Task requirements: Your answer should hold exactly the lines below from the line with "Task: Click the green" through the line with "This screenshot has height=273, width=406.", both included, and no pictures at all.

(Dataset entries)
+--
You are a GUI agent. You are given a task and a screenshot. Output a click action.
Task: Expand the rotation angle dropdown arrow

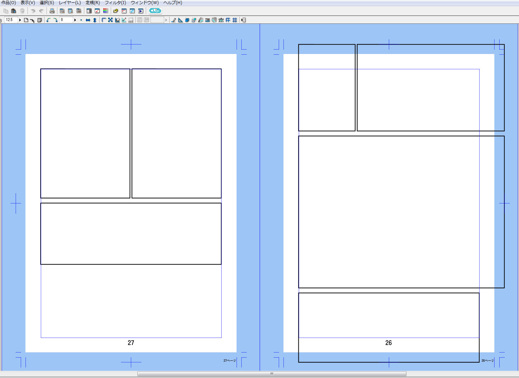[x=75, y=20]
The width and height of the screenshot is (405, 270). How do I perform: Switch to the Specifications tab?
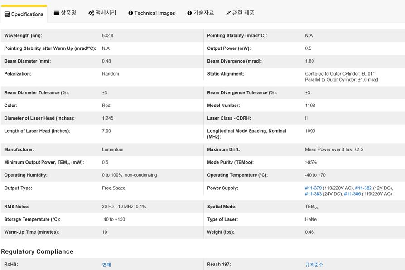coord(27,14)
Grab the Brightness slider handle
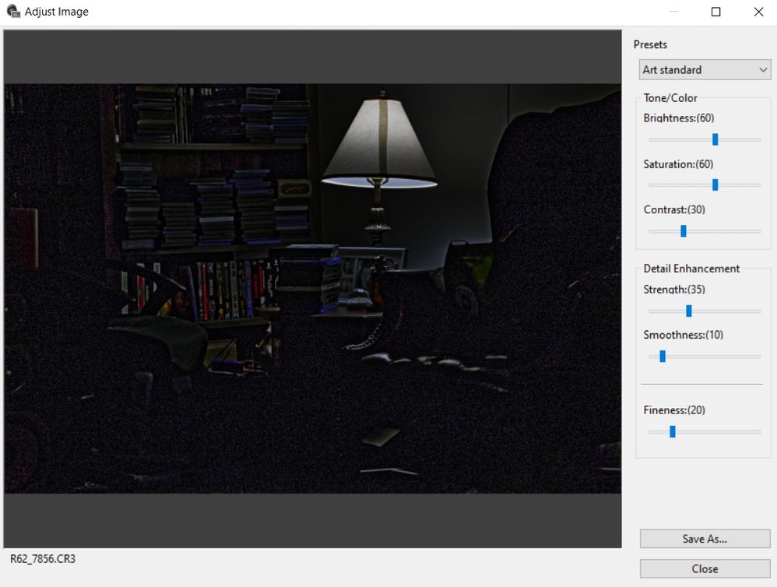The height and width of the screenshot is (587, 777). tap(715, 139)
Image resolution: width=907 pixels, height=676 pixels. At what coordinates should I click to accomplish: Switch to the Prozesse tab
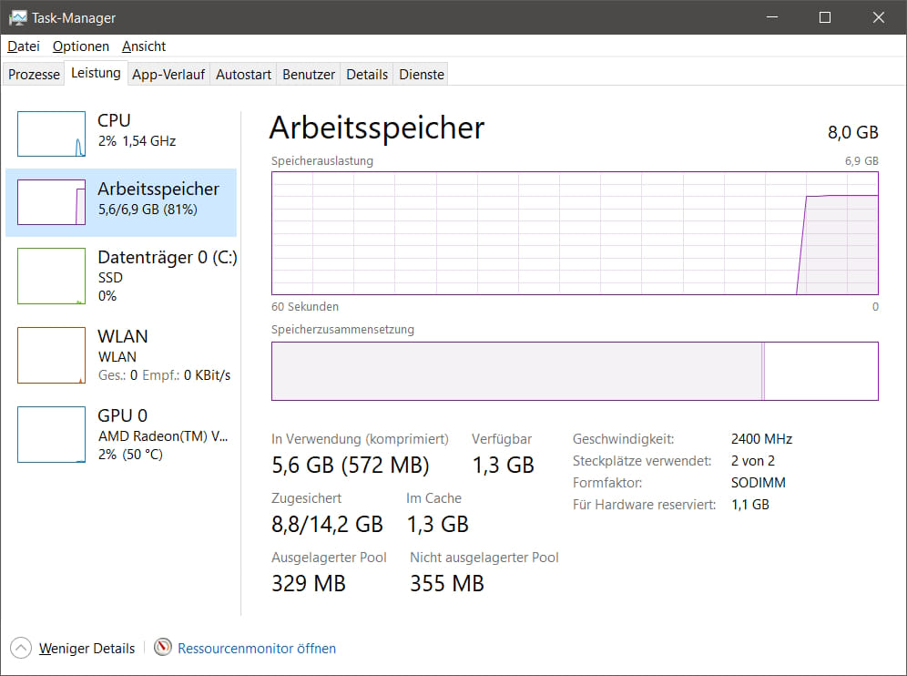(x=33, y=74)
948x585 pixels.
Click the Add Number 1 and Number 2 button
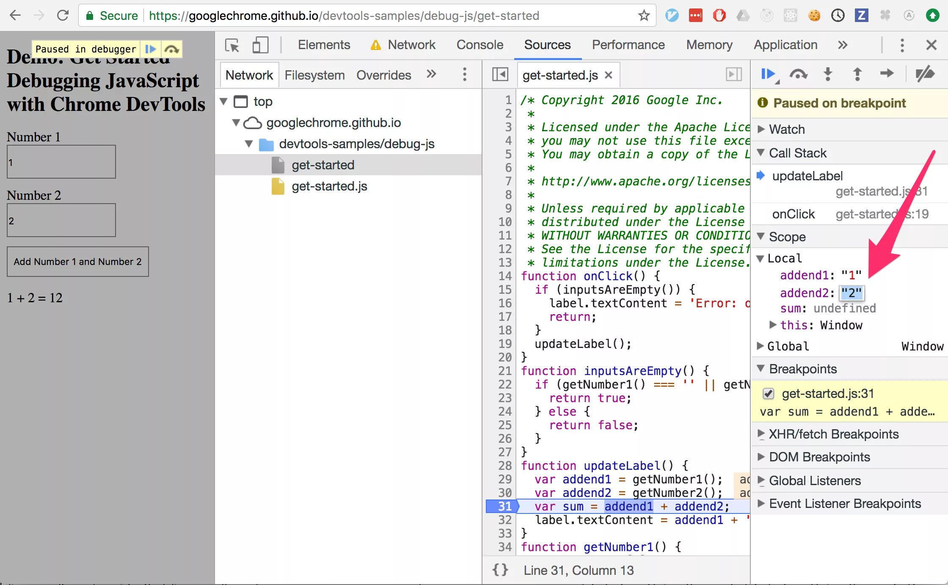click(77, 261)
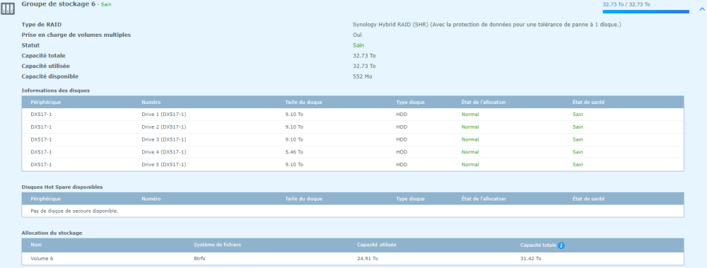Viewport: 707px width, 268px height.
Task: Click the État de l'allocation header in Hot Spare table
Action: coord(484,199)
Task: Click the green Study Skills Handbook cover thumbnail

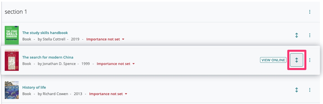Action: click(12, 35)
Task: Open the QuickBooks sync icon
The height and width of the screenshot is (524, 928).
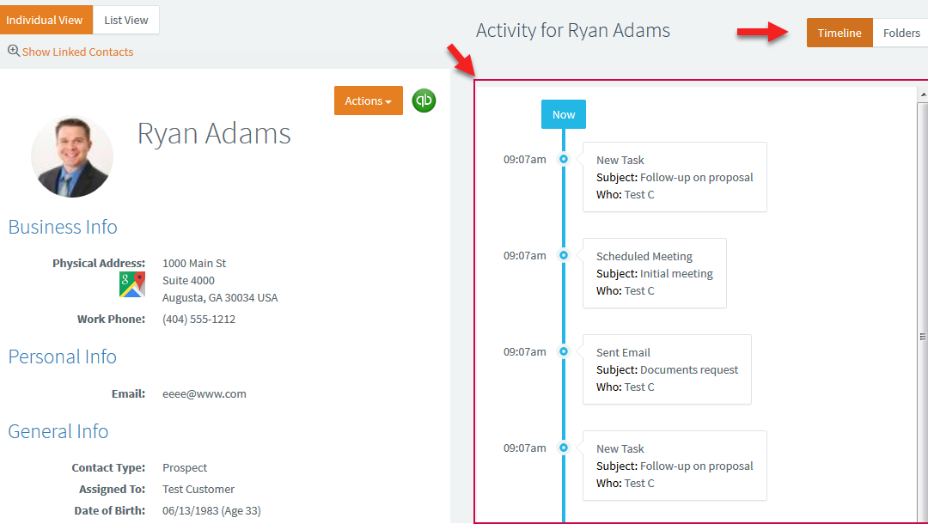Action: pyautogui.click(x=423, y=101)
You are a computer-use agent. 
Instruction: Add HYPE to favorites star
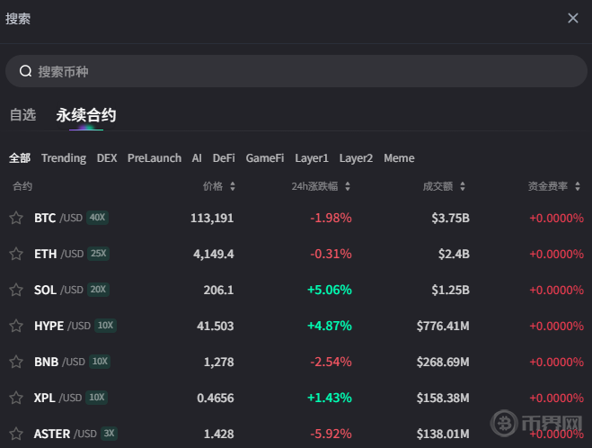point(16,326)
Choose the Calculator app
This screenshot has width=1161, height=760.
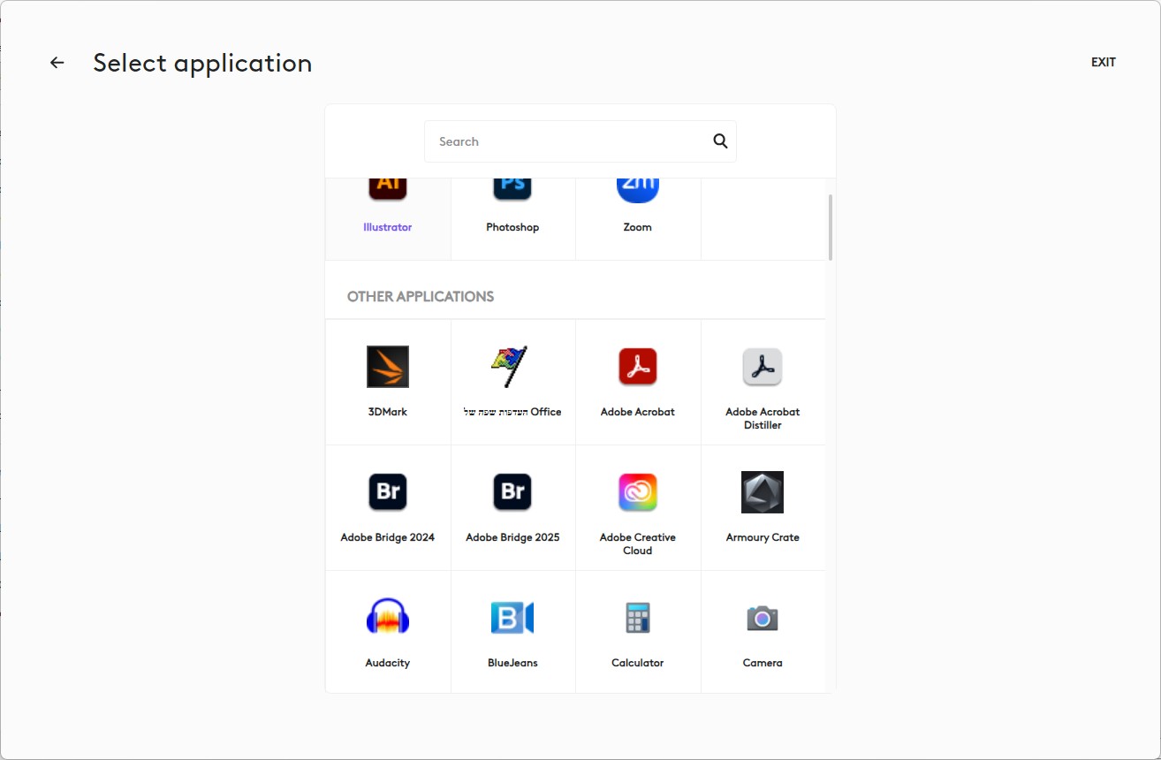637,619
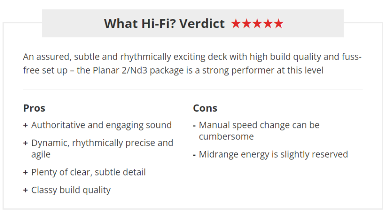Click the Pros heading
390x219 pixels.
click(x=34, y=108)
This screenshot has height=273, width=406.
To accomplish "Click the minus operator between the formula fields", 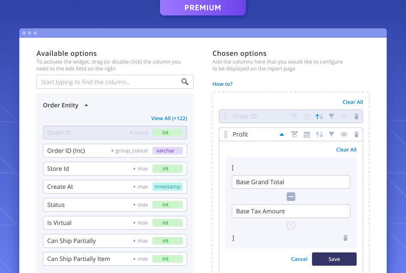I will (x=291, y=196).
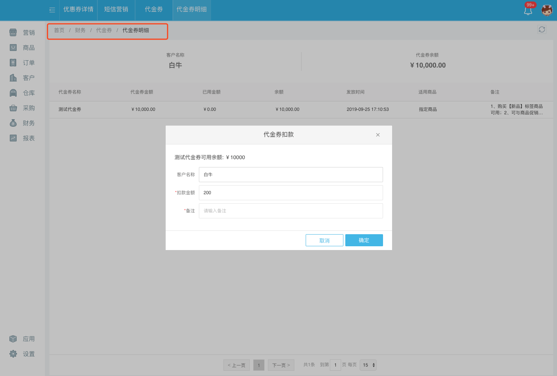Image resolution: width=557 pixels, height=376 pixels.
Task: Open the user avatar menu
Action: [x=547, y=10]
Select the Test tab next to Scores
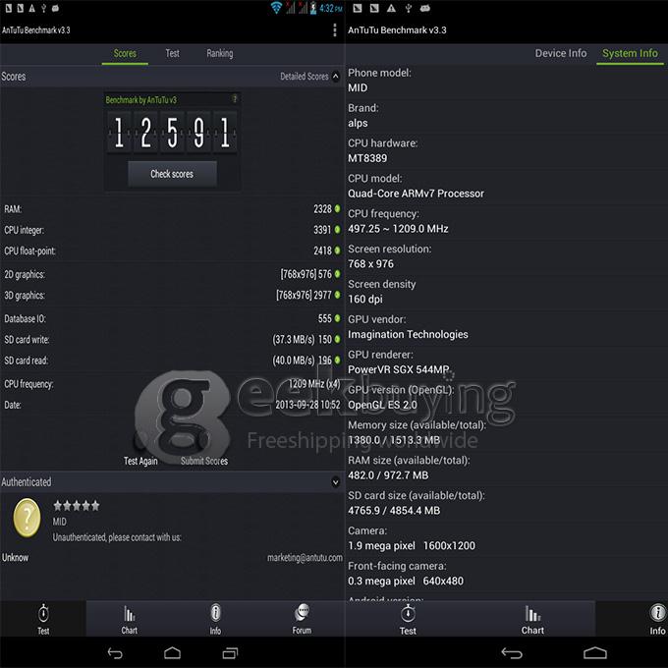The height and width of the screenshot is (668, 668). [x=172, y=54]
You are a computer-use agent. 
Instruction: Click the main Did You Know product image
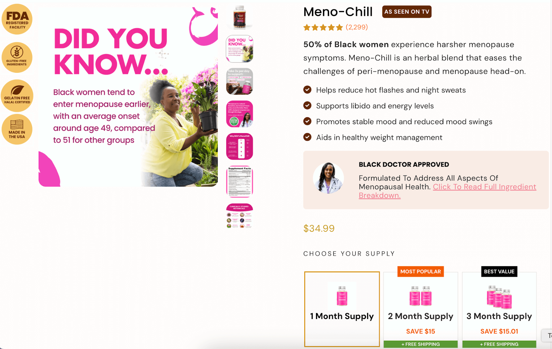(128, 97)
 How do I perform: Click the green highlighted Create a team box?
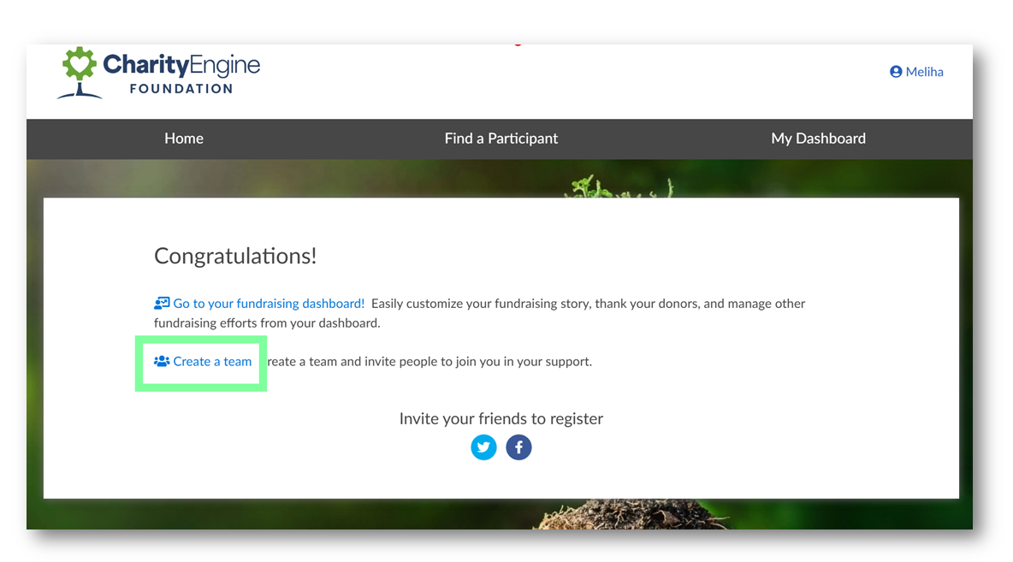201,363
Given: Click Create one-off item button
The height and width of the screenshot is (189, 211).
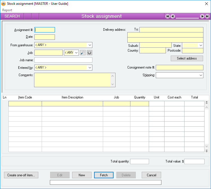Looking at the screenshot, I should click(21, 175).
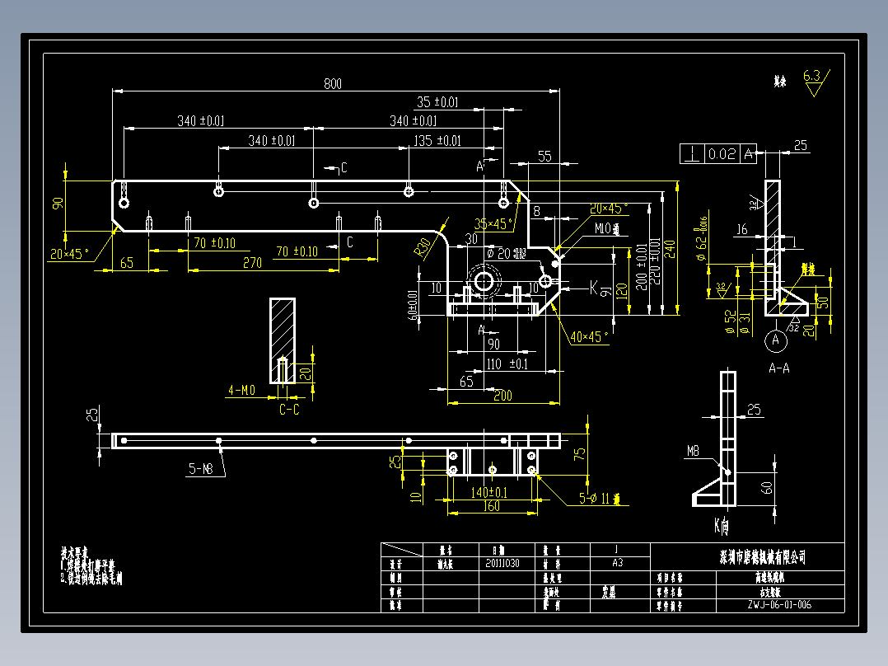Screen dimensions: 888x666
Task: Click the 6.3 surface roughness symbol
Action: pos(816,82)
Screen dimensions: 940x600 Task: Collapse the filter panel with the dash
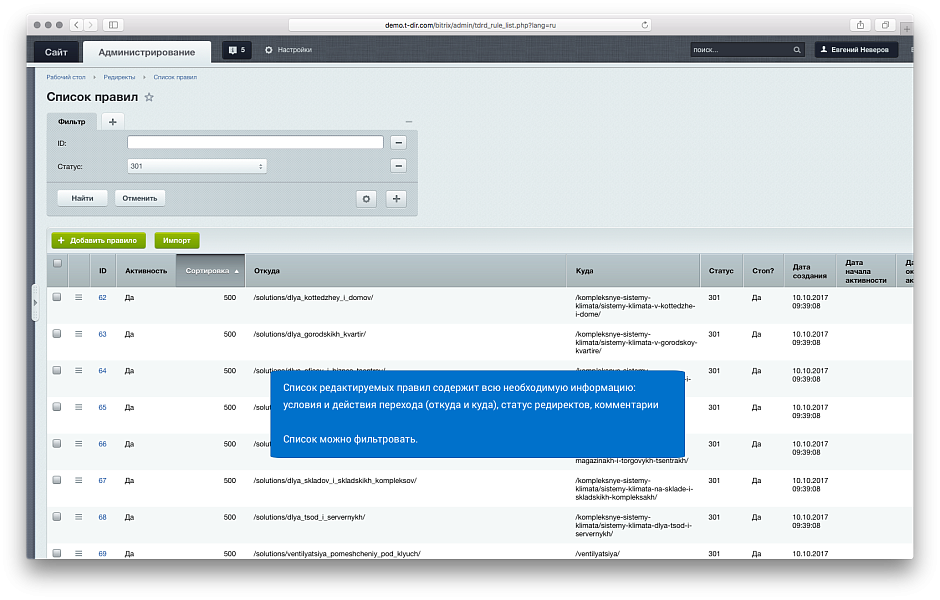pos(408,122)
+--
Result below:
Task: Click the green Study Skills Handbook cover thumbnail

Action: click(12, 35)
Task: Open the QuickBooks sync icon
The height and width of the screenshot is (524, 928).
Action: pyautogui.click(x=423, y=101)
You are a computer-use agent. 
Instruction: Add HYPE to favorites star
point(16,326)
Choose the Calculator app
This screenshot has width=1161, height=760.
637,619
Click the Pros heading
390x219 pixels.
click(x=34, y=108)
This screenshot has height=273, width=406.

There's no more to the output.